Just over Primrose Hill bridge, nuzzling right up to the Little One coffee shop, is the imposing former Chalk Farm Garage building.
More recently home to Bibendum’s HQ, it’s recently reopened as the Freelands Foundation, a light-filled gallery aiming to help artists reach a wider audience.
A registered charity, it hopes to support both creatives and cultural institutions, helping educate young people with programmes, activities, exhibitions and awards.
The other lunchtime we popped by to check out new exhibition Repeat Repeat, curated by creative director Henry Ward. It profiles seven artists (some who don’t even consider themselves as such) who have consciously undertaken repetitive tasks to demonstrate “the underlying profundity of routine”, and how it can take on a deeper meaning.

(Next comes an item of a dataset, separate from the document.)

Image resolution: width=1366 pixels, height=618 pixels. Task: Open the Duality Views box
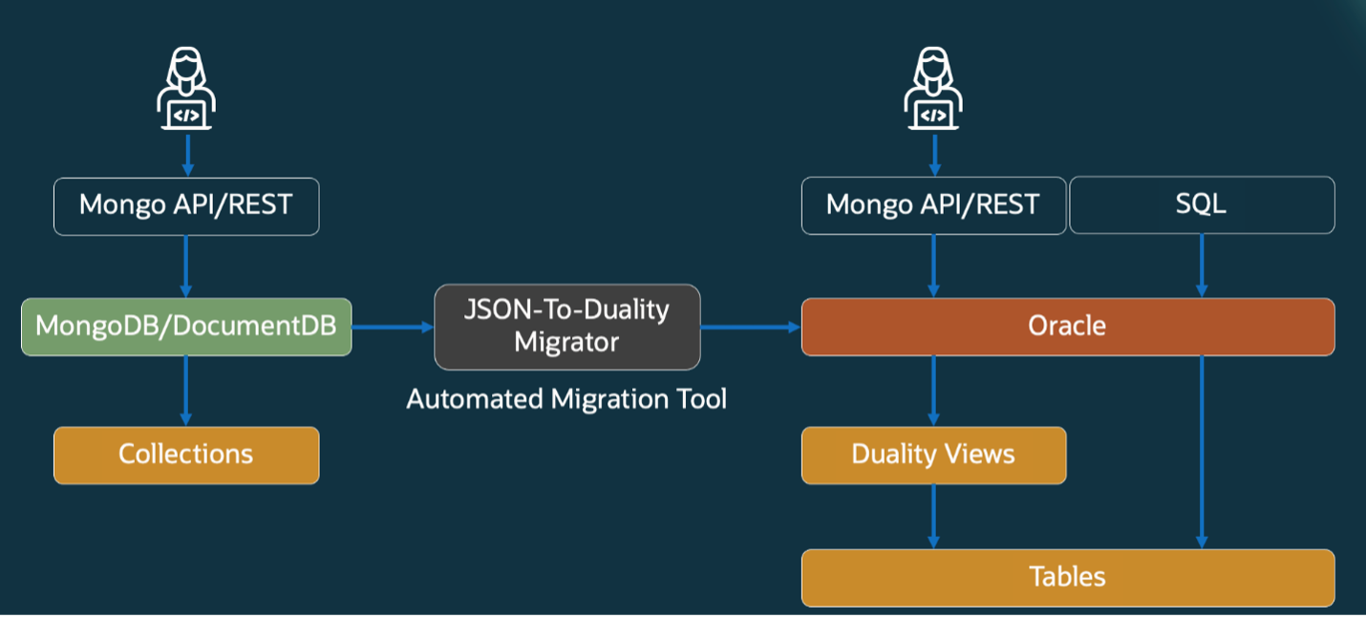(x=933, y=456)
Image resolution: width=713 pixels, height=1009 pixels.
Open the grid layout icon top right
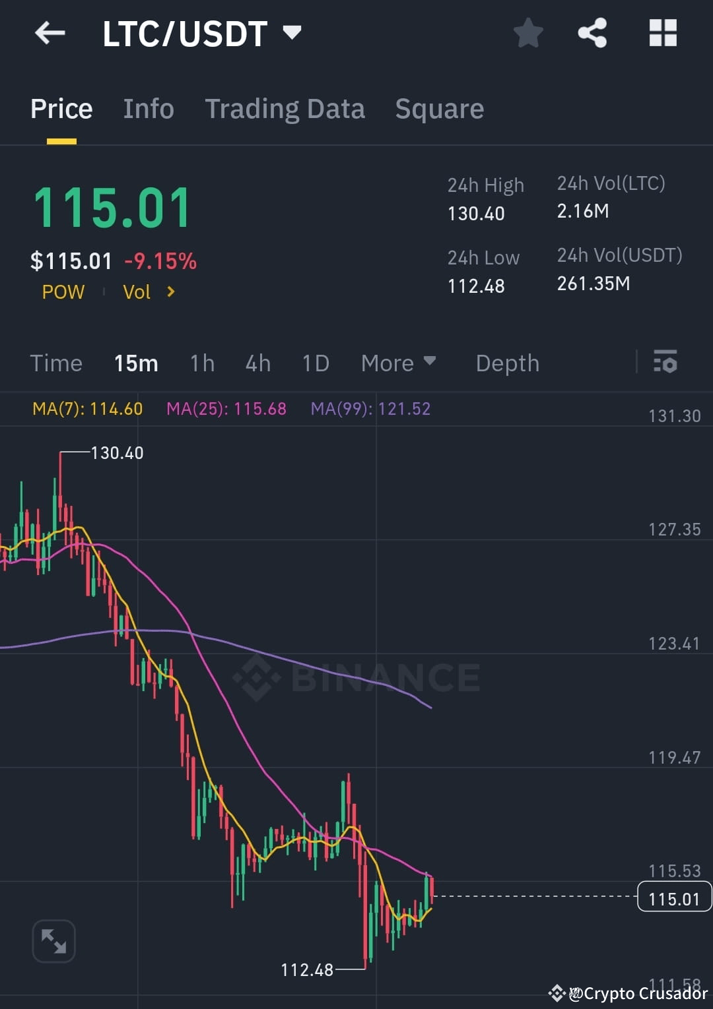(663, 33)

So while in one corner Ben Borthwick (a curator and writer) has programmed a flatscreen with the same view of Plymouth he takes every morning, elsewhere the rather more famous Susan Hiller (who sadly died last week) tracks her own pregnancy over ten lunar months back in the late 1970s.
Directly opposite, Joseph Cartwright’s Starlight Café celebrates a Roman Road caff whose condiments he snapped daily waiting for his kids to finish school. And I especially liked Andee Collard’s multiple drawings of a ball of string, undertaken every day for four years with surprising results.
With photography, drawing, painting and sculpture all in evidence, you might just leave with a fresh perspective on the quiet power of repetition – and its relation to the daily drudge.